Line by line, copy out the data that follows.
..............................
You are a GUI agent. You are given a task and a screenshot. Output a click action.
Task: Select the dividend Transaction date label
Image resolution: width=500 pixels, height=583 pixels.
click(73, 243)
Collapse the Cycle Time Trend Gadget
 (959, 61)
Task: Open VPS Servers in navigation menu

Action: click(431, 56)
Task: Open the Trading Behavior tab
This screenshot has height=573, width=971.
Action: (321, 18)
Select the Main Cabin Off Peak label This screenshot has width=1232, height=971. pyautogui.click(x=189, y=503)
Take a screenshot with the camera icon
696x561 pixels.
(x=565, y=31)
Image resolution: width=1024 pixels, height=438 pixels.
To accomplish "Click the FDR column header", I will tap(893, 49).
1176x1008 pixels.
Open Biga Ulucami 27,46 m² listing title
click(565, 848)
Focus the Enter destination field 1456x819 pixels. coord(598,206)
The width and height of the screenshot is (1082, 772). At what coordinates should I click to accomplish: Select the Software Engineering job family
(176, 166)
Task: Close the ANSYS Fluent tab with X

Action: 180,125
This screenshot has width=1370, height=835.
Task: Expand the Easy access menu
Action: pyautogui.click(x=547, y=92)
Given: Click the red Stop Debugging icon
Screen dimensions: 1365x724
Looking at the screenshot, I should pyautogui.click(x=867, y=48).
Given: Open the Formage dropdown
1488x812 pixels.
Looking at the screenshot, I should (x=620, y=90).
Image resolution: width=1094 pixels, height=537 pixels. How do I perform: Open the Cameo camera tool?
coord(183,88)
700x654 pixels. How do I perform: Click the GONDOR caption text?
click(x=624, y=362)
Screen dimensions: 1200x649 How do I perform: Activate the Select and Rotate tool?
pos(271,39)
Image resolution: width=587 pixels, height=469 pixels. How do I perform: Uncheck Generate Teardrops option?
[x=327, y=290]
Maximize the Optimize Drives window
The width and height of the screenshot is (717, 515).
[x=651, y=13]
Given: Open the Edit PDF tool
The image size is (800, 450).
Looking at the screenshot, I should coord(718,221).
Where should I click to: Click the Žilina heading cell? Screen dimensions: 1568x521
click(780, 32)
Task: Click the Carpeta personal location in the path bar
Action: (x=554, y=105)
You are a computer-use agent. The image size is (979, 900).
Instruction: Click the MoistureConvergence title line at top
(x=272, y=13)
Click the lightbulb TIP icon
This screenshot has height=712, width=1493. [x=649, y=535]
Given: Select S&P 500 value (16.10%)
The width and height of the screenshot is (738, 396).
..............................
■ Solved problem ■
You are a GUI agent. You are given a task and a screenshot. Output a click action.
Task: Select the dividend Transaction date label
Image resolution: width=500 pixels, height=583 pixels.
click(73, 243)
Collapse the Cycle Time Trend Gadget
 (959, 61)
Task: Open VPS Servers in navigation menu

Action: click(431, 56)
Task: Open the Trading Behavior tab
This screenshot has height=573, width=971.
Action: (321, 18)
Select the Main Cabin Off Peak label This screenshot has width=1232, height=971. pyautogui.click(x=189, y=503)
Take a screenshot with the camera icon
696x561 pixels.
(x=565, y=31)
Image resolution: width=1024 pixels, height=438 pixels.
To accomplish "Click the FDR column header", I will tap(893, 49).
1176x1008 pixels.
Open Biga Ulucami 27,46 m² listing title
click(565, 848)
Focus the Enter destination field 1456x819 pixels. coord(598,206)
The width and height of the screenshot is (1082, 772). At what coordinates should I click to accomplish: Select the Software Engineering job family
(176, 166)
Task: Close the ANSYS Fluent tab with X

Action: 180,125
This screenshot has width=1370, height=835.
Task: Expand the Easy access menu
Action: pyautogui.click(x=547, y=92)
Given: Click the red Stop Debugging icon
Screen dimensions: 1365x724
Looking at the screenshot, I should pyautogui.click(x=867, y=48).
Given: Open the Formage dropdown
1488x812 pixels.
Looking at the screenshot, I should (x=620, y=90).
Image resolution: width=1094 pixels, height=537 pixels. How do I perform: Open the Cameo camera tool?
coord(183,88)
700x654 pixels. How do I perform: Click the GONDOR caption text?
click(x=624, y=362)
Screen dimensions: 1200x649 How do I perform: Activate the Select and Rotate tool?
pos(271,39)
Image resolution: width=587 pixels, height=469 pixels. How do I perform: Uncheck Generate Teardrops option?
[x=327, y=290]
Maximize the Optimize Drives window
The width and height of the screenshot is (717, 515).
[x=651, y=13]
Given: Open the Edit PDF tool
The image size is (800, 450).
Looking at the screenshot, I should coord(718,221).
Where should I click to: Click the Žilina heading cell? Screen dimensions: 1568x521
click(780, 32)
Task: Click the Carpeta personal location in the path bar
Action: (x=554, y=105)
You are a computer-use agent. The image size is (979, 900).
Instruction: Click the MoistureConvergence title line at top
(x=272, y=13)
Click the lightbulb TIP icon
This screenshot has height=712, width=1493. [x=649, y=535]
Given: Select S&P 500 value (16.10%)
The width and height of the screenshot is (738, 396).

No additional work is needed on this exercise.